- ABOUT THIS TASK: In the entries below, find the line with "[button] (170, 49)" and the line with "Log in (34, 2417)". Return those two lines and all lines between them, exactly.

[Items from a data source]
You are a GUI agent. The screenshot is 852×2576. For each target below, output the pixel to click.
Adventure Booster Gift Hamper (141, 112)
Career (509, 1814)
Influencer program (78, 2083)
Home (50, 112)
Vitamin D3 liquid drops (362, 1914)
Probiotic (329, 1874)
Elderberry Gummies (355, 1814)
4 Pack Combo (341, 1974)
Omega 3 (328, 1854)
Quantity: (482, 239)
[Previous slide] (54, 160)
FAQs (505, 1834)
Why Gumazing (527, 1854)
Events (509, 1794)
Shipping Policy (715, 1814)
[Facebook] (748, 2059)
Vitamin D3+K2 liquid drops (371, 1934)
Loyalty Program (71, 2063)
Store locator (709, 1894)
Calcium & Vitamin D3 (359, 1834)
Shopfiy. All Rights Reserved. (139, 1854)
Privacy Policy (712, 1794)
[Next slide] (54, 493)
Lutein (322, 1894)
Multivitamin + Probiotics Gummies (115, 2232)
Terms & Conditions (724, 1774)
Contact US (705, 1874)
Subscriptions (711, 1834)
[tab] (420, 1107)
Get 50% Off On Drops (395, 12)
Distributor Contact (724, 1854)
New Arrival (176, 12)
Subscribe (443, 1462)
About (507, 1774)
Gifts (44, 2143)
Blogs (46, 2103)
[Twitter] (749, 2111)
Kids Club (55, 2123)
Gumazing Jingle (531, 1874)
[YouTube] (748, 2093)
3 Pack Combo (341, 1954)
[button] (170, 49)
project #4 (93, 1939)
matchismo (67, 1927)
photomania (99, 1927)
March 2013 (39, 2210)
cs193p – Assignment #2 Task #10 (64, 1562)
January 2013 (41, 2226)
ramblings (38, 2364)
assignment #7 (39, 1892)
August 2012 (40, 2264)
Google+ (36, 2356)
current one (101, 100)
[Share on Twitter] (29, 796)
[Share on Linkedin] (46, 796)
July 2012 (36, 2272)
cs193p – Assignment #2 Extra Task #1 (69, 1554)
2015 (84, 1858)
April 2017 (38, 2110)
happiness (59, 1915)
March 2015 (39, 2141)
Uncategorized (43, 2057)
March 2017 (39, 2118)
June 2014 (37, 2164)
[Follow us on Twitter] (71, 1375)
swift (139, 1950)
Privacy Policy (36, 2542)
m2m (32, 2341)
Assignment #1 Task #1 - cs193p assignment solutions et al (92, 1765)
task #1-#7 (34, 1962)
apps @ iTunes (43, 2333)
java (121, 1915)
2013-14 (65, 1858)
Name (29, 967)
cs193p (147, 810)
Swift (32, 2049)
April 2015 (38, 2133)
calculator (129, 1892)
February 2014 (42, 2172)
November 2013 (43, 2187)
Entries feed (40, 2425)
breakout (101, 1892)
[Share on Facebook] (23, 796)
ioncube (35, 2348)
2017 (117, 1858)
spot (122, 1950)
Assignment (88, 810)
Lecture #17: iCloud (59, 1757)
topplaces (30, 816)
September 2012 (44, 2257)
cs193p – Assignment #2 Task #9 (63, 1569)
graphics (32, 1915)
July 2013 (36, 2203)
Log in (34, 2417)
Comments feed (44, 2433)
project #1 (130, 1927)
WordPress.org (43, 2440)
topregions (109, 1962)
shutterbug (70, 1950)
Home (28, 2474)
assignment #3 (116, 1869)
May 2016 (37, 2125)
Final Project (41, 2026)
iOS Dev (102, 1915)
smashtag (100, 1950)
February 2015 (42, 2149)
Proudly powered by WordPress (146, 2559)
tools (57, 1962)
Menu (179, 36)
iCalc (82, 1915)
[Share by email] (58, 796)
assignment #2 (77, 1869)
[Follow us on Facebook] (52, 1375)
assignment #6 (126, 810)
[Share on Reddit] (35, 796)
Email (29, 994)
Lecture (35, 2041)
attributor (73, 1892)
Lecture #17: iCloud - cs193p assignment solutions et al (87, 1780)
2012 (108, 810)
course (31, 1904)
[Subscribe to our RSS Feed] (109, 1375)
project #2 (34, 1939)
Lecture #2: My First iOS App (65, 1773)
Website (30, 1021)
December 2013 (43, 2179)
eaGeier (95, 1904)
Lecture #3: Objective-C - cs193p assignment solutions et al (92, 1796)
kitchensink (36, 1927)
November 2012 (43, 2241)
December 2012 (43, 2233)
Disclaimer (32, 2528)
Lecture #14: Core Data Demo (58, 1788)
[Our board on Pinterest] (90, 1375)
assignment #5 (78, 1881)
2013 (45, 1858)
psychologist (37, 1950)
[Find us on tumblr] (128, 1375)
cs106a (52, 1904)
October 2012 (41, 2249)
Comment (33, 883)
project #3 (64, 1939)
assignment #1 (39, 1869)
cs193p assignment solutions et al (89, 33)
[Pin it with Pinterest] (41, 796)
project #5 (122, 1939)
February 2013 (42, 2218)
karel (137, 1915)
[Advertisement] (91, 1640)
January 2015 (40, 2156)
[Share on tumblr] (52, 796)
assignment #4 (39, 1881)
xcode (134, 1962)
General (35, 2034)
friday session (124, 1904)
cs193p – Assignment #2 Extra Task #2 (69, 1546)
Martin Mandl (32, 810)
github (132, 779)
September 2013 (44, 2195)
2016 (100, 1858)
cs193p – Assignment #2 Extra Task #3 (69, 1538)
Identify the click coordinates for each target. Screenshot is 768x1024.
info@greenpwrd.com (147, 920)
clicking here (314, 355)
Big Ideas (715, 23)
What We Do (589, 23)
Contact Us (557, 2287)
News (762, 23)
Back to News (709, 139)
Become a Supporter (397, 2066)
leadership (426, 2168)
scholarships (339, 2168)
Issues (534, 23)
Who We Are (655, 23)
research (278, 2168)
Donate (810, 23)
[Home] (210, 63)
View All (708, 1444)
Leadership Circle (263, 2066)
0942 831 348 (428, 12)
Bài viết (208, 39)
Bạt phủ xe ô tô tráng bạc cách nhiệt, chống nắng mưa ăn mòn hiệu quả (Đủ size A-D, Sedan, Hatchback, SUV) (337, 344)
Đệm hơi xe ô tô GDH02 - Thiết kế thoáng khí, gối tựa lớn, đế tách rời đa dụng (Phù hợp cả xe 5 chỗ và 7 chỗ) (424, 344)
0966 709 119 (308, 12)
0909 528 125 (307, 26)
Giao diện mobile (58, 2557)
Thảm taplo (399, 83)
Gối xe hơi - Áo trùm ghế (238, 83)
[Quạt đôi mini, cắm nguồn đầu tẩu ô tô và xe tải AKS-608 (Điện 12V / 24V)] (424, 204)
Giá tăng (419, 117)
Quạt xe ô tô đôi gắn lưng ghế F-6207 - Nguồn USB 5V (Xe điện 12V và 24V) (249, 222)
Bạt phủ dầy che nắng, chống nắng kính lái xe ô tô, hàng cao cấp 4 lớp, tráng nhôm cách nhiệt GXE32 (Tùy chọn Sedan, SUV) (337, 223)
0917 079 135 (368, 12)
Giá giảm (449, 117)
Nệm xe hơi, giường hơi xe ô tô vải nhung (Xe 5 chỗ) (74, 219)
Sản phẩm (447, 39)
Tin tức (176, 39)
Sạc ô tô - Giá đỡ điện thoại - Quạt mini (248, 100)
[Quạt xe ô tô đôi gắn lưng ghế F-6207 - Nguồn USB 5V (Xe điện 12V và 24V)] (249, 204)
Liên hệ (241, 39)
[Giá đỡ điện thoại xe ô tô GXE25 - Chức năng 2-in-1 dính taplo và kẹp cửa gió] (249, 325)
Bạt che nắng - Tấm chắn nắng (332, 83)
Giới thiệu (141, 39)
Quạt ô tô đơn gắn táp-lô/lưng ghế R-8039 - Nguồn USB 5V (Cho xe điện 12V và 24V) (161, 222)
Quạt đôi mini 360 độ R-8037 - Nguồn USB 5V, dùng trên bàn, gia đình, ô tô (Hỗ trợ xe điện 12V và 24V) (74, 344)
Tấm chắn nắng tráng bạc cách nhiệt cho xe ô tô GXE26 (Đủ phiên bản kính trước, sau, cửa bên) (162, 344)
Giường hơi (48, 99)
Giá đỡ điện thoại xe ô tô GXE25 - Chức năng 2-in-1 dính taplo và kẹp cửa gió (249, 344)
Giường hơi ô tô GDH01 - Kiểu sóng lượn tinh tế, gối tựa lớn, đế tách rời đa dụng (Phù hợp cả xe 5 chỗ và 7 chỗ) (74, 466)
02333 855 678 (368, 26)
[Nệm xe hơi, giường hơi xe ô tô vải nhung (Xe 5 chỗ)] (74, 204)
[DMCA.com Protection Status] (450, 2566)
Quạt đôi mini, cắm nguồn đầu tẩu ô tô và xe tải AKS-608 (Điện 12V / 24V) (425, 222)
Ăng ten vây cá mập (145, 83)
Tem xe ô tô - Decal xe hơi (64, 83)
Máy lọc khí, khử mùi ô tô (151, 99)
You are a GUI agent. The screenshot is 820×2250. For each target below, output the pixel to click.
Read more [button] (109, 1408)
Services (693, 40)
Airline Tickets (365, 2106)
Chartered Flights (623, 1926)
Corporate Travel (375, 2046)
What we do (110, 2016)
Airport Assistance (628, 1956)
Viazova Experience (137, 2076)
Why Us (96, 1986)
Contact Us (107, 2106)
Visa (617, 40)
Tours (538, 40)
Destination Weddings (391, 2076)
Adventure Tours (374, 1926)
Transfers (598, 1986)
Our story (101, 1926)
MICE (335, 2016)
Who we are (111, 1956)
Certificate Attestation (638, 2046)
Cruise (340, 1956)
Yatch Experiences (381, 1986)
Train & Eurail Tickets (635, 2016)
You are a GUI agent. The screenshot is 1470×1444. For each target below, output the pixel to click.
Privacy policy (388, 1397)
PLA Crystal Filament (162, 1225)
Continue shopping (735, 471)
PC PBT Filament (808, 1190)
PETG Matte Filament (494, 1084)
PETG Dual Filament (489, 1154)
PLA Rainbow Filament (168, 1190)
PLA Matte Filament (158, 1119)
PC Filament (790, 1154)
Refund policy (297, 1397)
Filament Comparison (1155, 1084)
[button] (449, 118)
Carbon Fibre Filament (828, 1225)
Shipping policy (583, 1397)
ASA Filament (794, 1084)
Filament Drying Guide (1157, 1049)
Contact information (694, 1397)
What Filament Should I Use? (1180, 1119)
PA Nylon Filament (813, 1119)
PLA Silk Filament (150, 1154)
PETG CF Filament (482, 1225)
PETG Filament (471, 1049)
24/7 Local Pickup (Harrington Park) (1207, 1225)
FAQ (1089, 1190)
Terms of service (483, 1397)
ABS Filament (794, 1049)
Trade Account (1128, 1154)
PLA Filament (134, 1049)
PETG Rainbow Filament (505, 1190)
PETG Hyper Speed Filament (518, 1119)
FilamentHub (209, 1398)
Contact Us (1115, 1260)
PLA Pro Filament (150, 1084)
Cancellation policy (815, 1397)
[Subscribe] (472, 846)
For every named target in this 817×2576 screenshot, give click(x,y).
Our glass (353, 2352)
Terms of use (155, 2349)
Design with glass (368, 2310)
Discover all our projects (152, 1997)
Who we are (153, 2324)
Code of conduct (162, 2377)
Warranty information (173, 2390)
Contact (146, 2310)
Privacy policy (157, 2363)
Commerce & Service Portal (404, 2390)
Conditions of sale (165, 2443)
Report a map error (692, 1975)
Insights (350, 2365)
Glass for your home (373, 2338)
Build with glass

- EXERCISE ANSWER:
[button] (170, 49)
project #4 (93, 1939)
matchismo (67, 1927)
photomania (99, 1927)
March 2013 (39, 2210)
cs193p – Assignment #2 Task #10 (64, 1562)
January 2013 (41, 2226)
ramblings (38, 2364)
assignment #7 (39, 1892)
August 2012 (40, 2264)
Google+ (36, 2356)
current one (101, 100)
[Share on Twitter] (29, 796)
[Share on Linkedin] (46, 796)
July 2012 (36, 2272)
cs193p – Assignment #2 Extra Task #1 (69, 1554)
2015 (84, 1858)
April 2017 (38, 2110)
happiness (59, 1915)
March 2015 (39, 2141)
Uncategorized (43, 2057)
March 2017 (39, 2118)
June 2014 (37, 2164)
[Follow us on Twitter] (71, 1375)
swift (139, 1950)
Privacy Policy (36, 2542)
m2m (32, 2341)
Assignment #1 Task #1 - cs193p assignment solutions et al (92, 1765)
task #1-#7 (34, 1962)
apps @ iTunes (43, 2333)
java (121, 1915)
2013-14 (65, 1858)
Name (29, 967)
cs193p (147, 810)
Swift (32, 2049)
April 2015 (38, 2133)
calculator (129, 1892)
February 2014 (42, 2172)
November 2013 (43, 2187)
Entries feed (40, 2425)
breakout (101, 1892)
[Share on Facebook] (23, 796)
ioncube (35, 2348)
2017 (117, 1858)
spot (122, 1950)
Assignment (88, 810)
Lecture #17: iCloud (59, 1757)
topplaces (30, 816)
September 2012 (44, 2257)
cs193p – Assignment #2 Task #9 (63, 1569)
graphics (32, 1915)
July 2013 (36, 2203)
Log in (34, 2417)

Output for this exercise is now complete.